Tuesday, April 22, 2008

Why Didn't I Think of That?

I think it's pretty safe to assume that pretty much every music writer out there today longs for the opportunity to coin a term for a "new" sub-genre of music when s/he hears it for the first time. Among some of my favorites are psycho-billy and nouveau punk polka. It really doesn't matter if the music is good or not; the opportunity to name it gives us a thrill, plain and simple.

I suppose it was my love of these definitions that first attracted me to The Balustrade Ensemble. Steampunk-ambient was the description given by their PR flaks. What the hell is that, thought I, and that was enough to get me listening.

From our good friends over at Wikipedia:

Steampunk is a subgenre of fantasy and speculative fiction that denotes works set in an era or world where steam power is still widely used—usually the 19th century, and often set in Victorian era England—but with prominent elements of either science fiction or fantasy, such as fictional technological inventions like those found in the works of H. G. Wells and Jules Verne, or real technological developments like the computer occurring at an earlier date.

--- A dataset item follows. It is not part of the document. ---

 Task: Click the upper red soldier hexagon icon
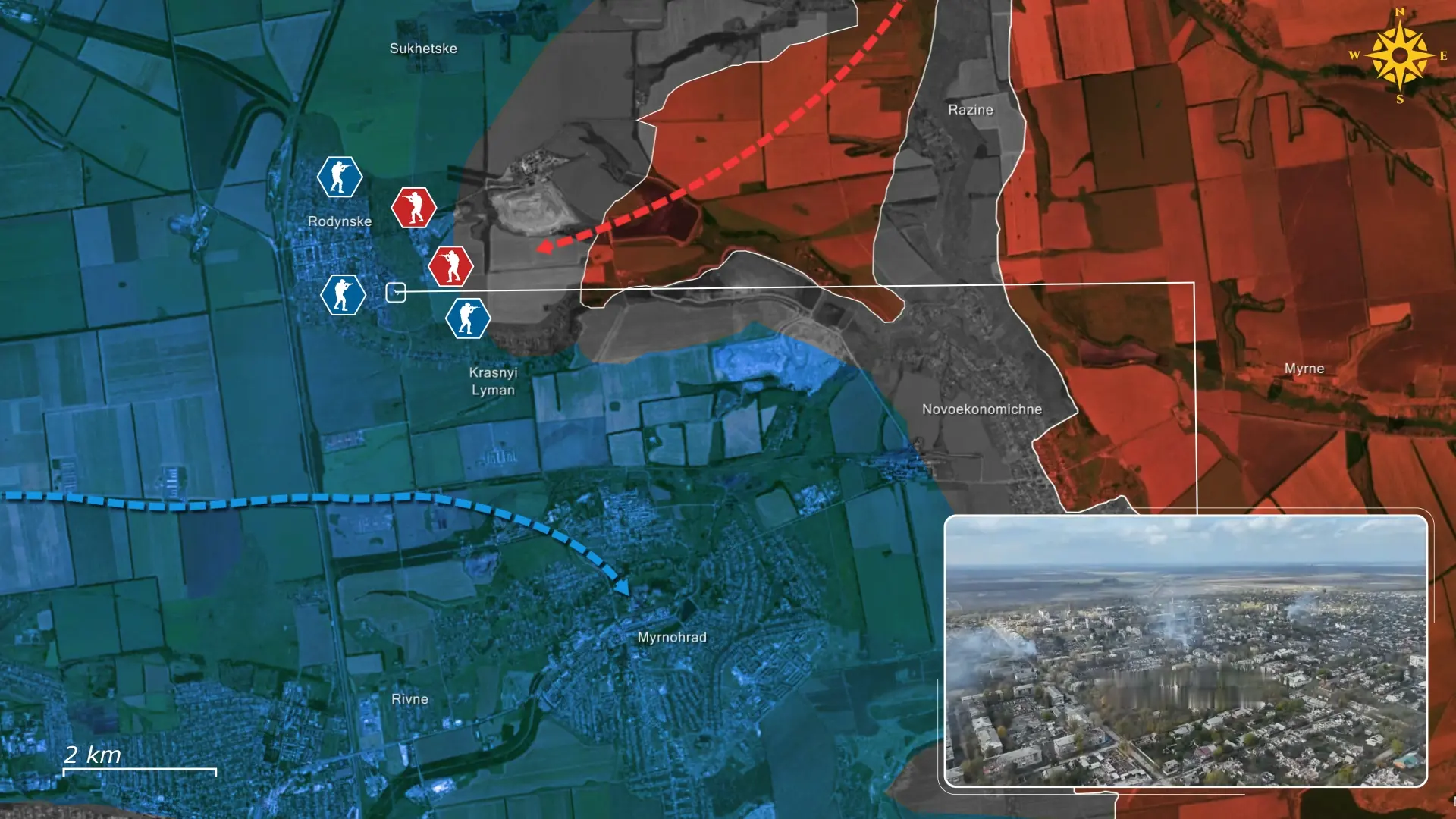[x=413, y=207]
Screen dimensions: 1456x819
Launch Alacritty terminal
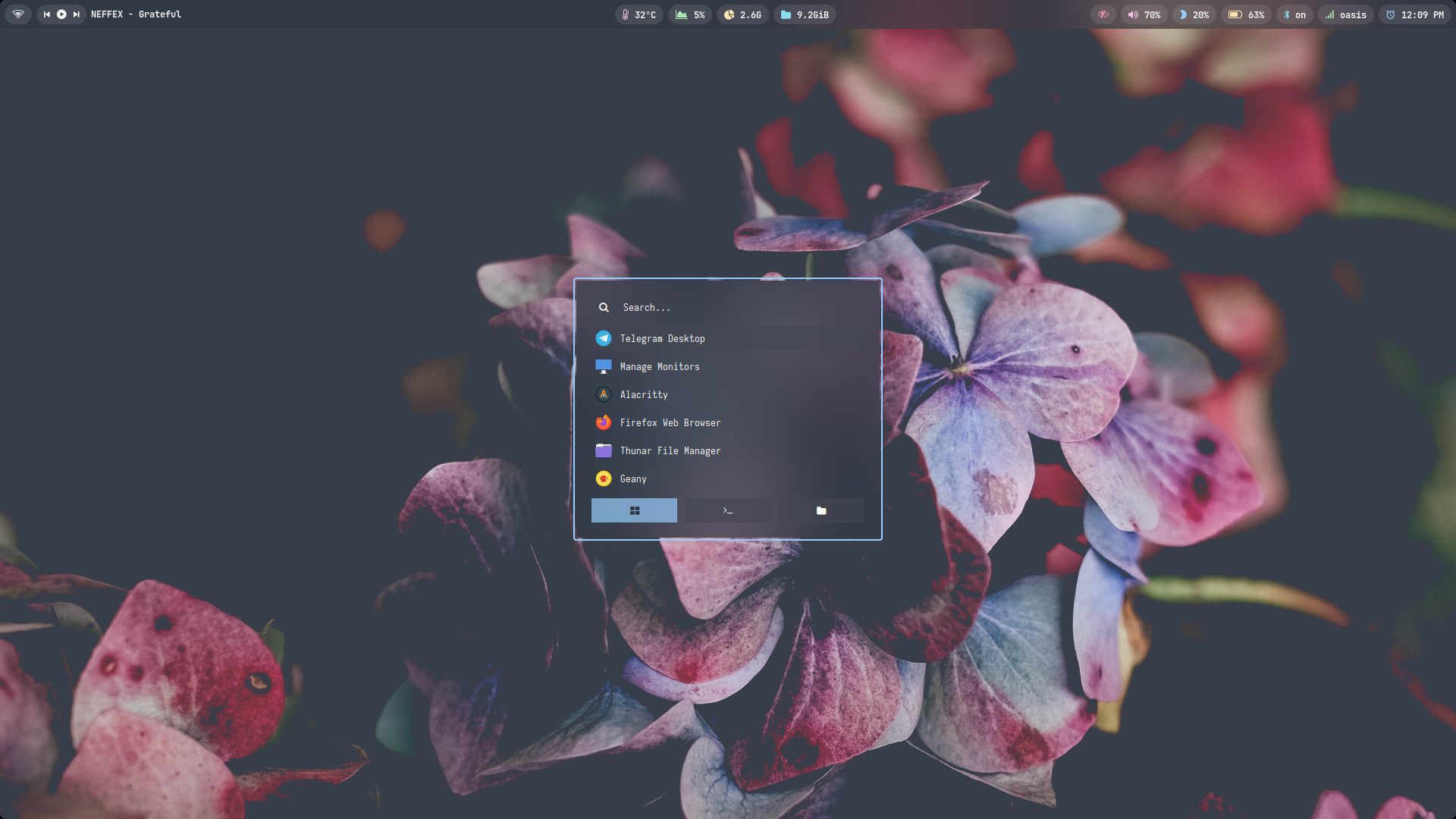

Well, it turns out steampunk-ambient is kind of weird (but in a good way) background instrumental music. It would probably make a great soundtrack to movies like Howl's Moving Castle or anything else by Hayao Miyazaki, for that matter. It's a bit spacey, but somehow conveys a turn-of-the-20th-century feel, as well. It's the kind of music that might be perfect for deep, intellectual discussions on the nature of man struggling to maintain his humanity in an ever changing world of increasing technological advances, focusing on at what point does Man become Machine and vice versa. Or maybe if you just wanted something to listen to while visiting another mind state. Whichever works.